Retype the material below word for word, from its first line through the line that contains "Image resolution: width=378", including that line. Leave the pictures out.
*-*-*
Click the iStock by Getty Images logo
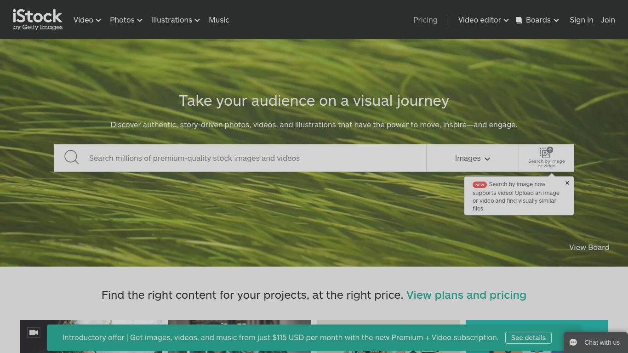Image resolution: width=628 pixels, height=353 pixels. point(38,20)
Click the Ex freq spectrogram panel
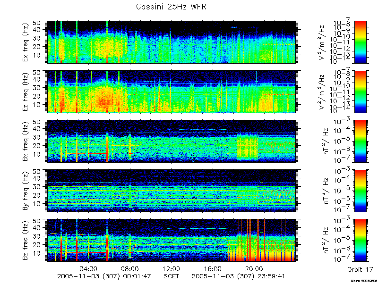Image resolution: width=378 pixels, height=283 pixels. pos(172,42)
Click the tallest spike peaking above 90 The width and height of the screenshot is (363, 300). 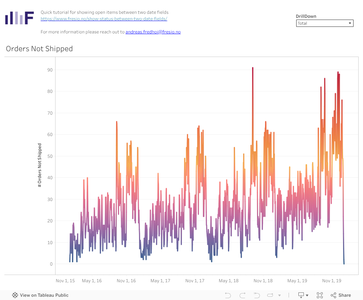click(253, 68)
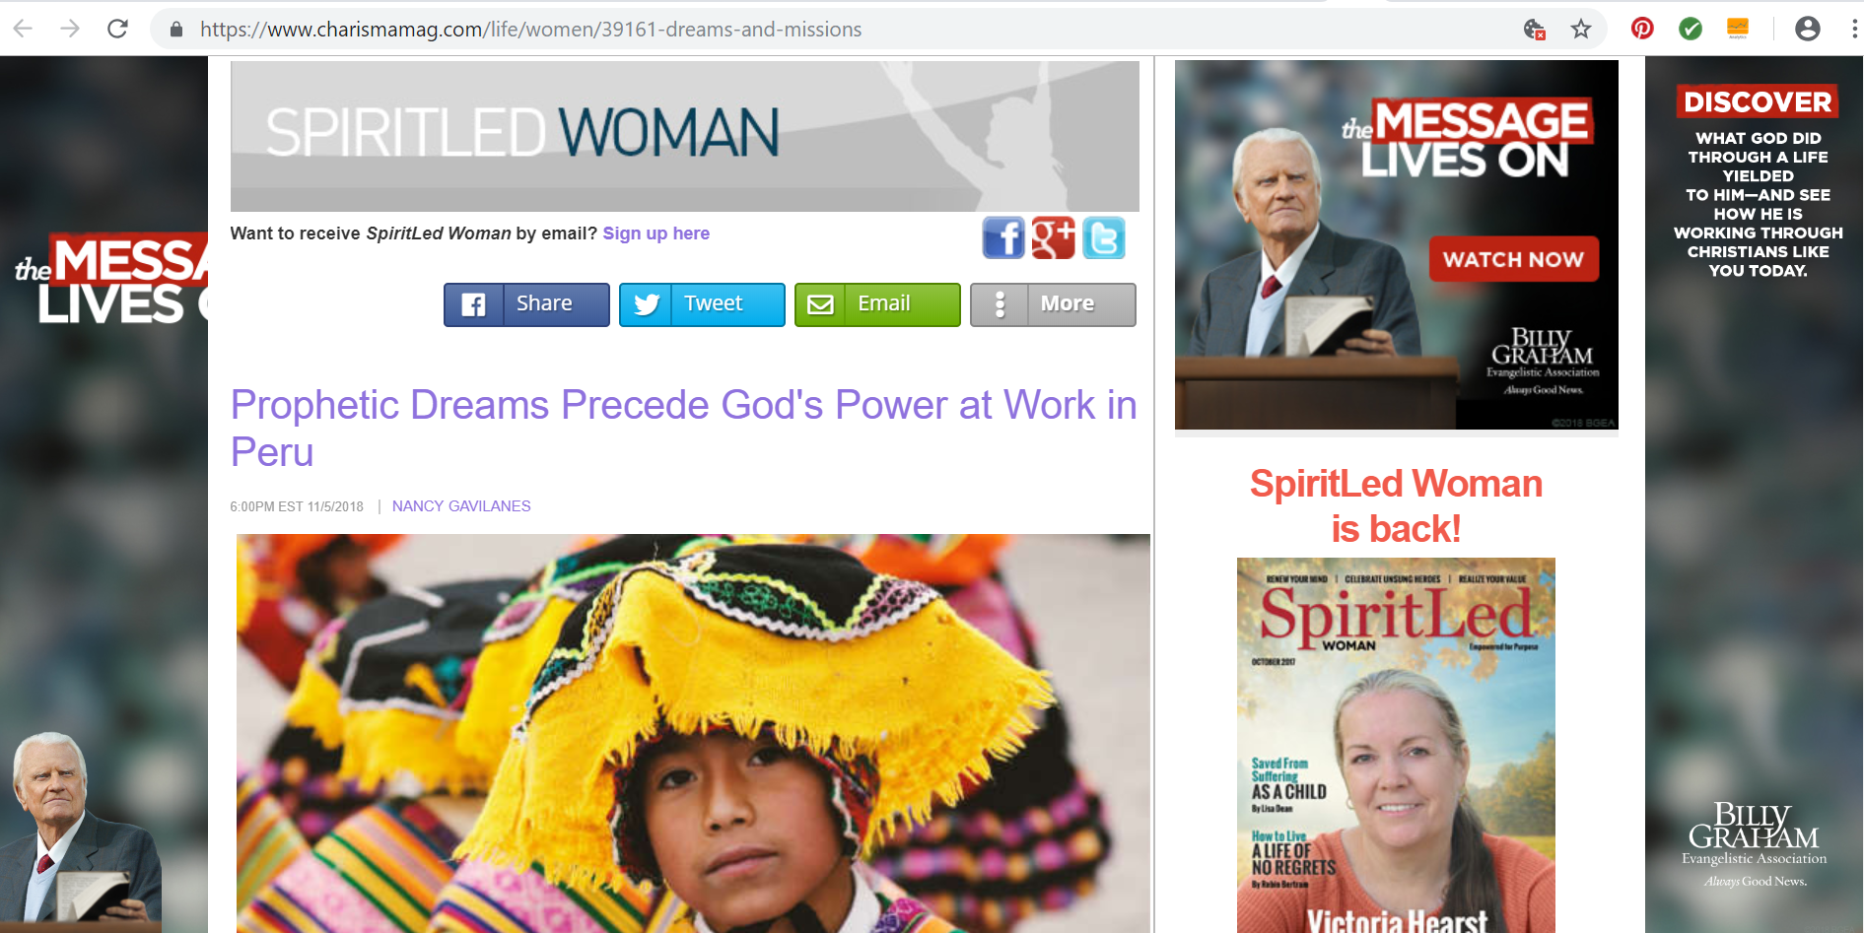Bookmark this page with the star icon

pyautogui.click(x=1581, y=29)
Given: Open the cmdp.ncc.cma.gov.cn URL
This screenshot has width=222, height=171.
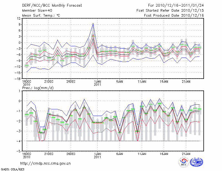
*-*-*
# Result for this exercise
Click the iStock by Getty Images logo
Image resolution: width=628 pixels, height=353 pixels. point(38,20)
Click the Ex freq spectrogram panel
Image resolution: width=378 pixels, height=283 pixels. pos(172,42)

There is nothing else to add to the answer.